*** Block opens ***

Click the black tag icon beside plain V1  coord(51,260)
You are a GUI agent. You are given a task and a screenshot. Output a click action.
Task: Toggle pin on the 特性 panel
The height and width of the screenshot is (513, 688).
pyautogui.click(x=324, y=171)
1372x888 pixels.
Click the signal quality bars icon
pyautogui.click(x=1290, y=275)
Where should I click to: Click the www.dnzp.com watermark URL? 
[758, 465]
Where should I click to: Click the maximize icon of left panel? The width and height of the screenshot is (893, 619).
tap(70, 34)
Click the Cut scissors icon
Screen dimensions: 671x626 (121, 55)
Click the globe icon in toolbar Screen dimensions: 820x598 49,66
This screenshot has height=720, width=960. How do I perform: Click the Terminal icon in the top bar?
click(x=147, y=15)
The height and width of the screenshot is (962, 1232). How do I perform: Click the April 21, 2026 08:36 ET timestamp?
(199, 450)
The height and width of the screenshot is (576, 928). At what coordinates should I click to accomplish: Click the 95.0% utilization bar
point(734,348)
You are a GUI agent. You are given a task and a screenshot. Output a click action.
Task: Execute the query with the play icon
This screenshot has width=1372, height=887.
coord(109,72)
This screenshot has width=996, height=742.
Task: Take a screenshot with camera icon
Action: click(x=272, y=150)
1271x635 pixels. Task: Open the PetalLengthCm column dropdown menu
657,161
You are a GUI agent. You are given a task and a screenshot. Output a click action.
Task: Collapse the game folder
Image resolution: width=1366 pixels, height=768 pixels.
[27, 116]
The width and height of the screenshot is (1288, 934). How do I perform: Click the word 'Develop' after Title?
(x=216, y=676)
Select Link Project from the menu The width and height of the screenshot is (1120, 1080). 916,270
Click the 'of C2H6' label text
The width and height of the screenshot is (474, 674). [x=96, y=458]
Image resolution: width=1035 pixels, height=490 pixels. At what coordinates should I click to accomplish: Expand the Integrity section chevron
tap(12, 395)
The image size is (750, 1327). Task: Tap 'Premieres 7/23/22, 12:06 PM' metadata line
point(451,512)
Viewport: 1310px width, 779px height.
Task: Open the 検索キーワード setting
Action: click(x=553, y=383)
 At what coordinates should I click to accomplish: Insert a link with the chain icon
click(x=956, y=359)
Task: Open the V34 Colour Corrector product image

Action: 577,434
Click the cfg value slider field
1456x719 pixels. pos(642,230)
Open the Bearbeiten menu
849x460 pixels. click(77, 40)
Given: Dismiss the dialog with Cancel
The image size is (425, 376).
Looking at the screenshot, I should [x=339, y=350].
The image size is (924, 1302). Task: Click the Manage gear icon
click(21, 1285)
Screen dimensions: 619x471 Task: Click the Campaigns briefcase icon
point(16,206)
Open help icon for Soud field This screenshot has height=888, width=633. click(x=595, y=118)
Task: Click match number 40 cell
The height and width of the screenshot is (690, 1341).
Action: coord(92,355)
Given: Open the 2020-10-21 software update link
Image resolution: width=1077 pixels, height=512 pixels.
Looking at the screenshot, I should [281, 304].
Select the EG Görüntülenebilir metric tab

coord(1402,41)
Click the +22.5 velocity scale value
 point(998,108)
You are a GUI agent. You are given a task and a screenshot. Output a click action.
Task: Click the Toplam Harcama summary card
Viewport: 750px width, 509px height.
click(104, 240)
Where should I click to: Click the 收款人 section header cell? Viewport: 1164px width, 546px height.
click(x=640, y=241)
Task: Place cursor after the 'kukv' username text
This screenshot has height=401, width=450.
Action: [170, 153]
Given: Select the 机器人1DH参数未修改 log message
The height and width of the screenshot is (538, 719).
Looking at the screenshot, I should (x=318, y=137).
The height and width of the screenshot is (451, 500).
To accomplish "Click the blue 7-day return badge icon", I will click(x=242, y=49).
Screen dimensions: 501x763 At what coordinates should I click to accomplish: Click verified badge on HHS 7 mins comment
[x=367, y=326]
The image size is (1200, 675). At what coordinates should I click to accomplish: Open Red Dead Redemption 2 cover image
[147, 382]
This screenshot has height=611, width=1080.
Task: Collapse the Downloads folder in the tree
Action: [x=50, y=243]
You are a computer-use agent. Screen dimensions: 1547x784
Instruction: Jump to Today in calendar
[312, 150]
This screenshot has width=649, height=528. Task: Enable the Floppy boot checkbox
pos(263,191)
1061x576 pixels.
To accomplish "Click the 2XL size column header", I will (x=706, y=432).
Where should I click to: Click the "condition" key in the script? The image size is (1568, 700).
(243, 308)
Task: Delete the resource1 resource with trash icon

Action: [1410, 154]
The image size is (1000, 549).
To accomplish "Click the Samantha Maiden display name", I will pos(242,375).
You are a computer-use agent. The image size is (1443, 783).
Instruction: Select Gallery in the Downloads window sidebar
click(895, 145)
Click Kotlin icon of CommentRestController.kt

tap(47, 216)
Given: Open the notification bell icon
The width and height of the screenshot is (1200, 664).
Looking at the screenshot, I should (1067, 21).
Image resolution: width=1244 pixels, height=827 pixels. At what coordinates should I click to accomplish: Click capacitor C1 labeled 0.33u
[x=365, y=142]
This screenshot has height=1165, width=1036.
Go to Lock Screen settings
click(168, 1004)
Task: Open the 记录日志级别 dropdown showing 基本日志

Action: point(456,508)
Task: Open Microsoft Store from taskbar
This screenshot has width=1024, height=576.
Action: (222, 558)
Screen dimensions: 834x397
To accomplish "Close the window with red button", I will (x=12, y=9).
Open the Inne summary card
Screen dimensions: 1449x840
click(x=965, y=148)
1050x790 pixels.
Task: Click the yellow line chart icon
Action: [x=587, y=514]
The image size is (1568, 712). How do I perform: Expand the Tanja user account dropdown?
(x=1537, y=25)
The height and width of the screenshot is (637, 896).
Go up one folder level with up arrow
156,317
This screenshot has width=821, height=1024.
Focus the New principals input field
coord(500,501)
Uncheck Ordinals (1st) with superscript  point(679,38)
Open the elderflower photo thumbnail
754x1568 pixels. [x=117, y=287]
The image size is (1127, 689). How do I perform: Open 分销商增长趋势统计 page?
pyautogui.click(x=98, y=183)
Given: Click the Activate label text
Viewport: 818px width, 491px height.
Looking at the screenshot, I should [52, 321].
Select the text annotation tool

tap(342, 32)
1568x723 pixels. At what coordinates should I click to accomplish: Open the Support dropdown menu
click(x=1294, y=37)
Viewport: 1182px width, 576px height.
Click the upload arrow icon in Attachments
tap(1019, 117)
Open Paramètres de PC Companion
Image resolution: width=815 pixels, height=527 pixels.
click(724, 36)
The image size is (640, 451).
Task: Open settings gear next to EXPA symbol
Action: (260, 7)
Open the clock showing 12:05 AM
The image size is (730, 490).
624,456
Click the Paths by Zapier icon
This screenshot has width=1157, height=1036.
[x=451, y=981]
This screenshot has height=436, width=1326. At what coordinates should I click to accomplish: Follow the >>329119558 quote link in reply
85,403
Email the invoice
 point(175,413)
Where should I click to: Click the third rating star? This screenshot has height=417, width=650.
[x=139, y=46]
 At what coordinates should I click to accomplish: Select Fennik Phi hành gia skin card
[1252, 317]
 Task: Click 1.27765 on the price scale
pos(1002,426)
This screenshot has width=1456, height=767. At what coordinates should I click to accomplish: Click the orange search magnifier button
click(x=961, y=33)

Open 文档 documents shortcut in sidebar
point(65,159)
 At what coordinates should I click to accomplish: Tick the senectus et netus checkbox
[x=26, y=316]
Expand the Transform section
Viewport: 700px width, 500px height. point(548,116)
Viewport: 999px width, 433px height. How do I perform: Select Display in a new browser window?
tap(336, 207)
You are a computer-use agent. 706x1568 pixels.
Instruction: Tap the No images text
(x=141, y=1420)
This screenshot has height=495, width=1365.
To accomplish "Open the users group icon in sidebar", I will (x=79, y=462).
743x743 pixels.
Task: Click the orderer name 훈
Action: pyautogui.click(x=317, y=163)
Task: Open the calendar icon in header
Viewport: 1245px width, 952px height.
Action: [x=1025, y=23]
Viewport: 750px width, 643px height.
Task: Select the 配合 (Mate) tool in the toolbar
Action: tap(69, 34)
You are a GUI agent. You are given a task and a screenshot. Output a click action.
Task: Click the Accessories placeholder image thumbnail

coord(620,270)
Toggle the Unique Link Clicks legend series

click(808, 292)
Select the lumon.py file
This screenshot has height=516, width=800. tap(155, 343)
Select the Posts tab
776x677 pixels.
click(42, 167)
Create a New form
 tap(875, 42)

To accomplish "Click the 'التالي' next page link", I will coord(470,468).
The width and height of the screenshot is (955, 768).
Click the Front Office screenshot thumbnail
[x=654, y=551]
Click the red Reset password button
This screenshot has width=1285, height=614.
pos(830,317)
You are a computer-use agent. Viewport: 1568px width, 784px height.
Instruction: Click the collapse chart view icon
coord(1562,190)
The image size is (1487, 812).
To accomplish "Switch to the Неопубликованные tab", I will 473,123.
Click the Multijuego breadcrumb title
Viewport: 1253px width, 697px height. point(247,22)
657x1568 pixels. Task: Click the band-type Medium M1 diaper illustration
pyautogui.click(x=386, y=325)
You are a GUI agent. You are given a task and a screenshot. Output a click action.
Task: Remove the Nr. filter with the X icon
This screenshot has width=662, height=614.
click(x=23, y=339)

*** Block closes ***

ABOUT THIS EXERCISE:
Check every line of the records, and copy the ones that hold the word "computer".

TASK OUTPUT:
You are a computer-use agent. Screen dimensions: 1547x784
You are a computer-use agent. The image size is (1443, 783).
You are a computer-use agent. 706x1568 pixels.
You are a computer-use agent. Viewport: 1568px width, 784px height.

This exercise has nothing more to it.